Are you able to go into more detail about the performance of RethinkDB? Considering to use it for a new project but haven't been able to find anything solid about performance except vague and hand-waving "not very fast" anecdotes.
It's been a few weeks since I did a benchmark comparison, and I don't have a setup anymore that I can re-run to get real numbers.
RethinkDB is decent but not great at simple queries, like "select * where foo = 1". Unfortunately, and it's a rather big minus, Rethink doesn't have a planner, and every index has to be specified explicitly. This puts a burden on the application, which needs to be completely index-aware.
Where it really does break down is on aggregations. On a 800k dataset of semi-complex documents, the query "select x, count(*) from y group by x" (x here is a string with a cardinality of 89) took 4 seconds with Postgres, 84 seconds with Rethink on a test box.
In this scenario, Postgres was actually running in a slow Virtualbox VM, whereas Rethink was running natively; on our production servers, the same query takes about 500ms. In this scenario, Rethink used about 6GB out of the 8GB of memory allocated to it, whereas Postgres just streams the data through the FS cache -- so I think Rethink is just using a really bad query strategy.
Rethink's benefit, of course, is horizontal scaling, and it's supposed to be able to parallelize reads. But it has to work for the types of queries you give it. I strongly advise looking at your application's query needs, importing some test data, and seing how they perform. If you don't need aggregations or complex joins, it might work for you.
Thank you for coming back to this thread to share your experience, much appreciated!

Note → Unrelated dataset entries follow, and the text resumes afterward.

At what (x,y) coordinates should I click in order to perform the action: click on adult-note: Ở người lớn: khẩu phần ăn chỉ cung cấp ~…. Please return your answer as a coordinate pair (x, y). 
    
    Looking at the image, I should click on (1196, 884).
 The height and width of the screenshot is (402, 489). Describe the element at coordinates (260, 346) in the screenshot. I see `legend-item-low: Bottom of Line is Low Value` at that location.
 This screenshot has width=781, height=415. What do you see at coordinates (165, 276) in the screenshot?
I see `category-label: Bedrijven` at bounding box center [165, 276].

I did not realize RethinkDB lacks a query planner/optimizer. That is a huge downside. The docs didn't seem to make much effort to point out this limitation.
We consider ourselves NewSQL http://schemafreedb.com/. We are looking into using Nuodb as one of our backend storage options when scalability is a concern, default is MySQL with TokuDB.
Or use posgres-xc, or mariadb 10 with galera and maxscale. Postgres has JSON storage. MariaDBB has dynamic and virtual columns, and the CONNECT engine which can now directly create new or edit existing JSON files using the SQL interface, instead of dedicated functions for JSON manipulation.
With the recent SQL-like query language, I think Cassandra comes pretty close to satisfying the requirements as well, as long as you don't require multi-key transactions.
It's not bad, and Apache Spark adds SQL on top of some other nosql DBs, but they are still hard to use.
Cassandra for example: you can't just put a secondary index on a table to enable sorting on it. There are secondary indexes, but they aren't useful for that (they don't perform well on high cardinality data).
Want a different sort? Make a new table. And duplicate the data, since there are no JOINs.
This is because the top priority for Cassandra is being scalable and always-on in the first place. New features are added only if they meet these goals. Therefore you have guarantee it will always scale and it has no single point of failure, not even a temporary one, regardless of which feature you use.
Some other new database engines do it in different order - first adding as many RDBMS features as possible and then making some of them kinda scalable (in some circumstances, if the phase of the moon is right, etc.). Sure, that might feel less cumbersome at the beginning on a single laptop (feels like good old RDBMS), but once you scale it out, it is far from being all roses.
BTW, duplicating (denormalizing) data is the way to go if you really need scalability. In general case, joins or traditional indexes with references from the index leaves to the original data do not scale on distributed data sets.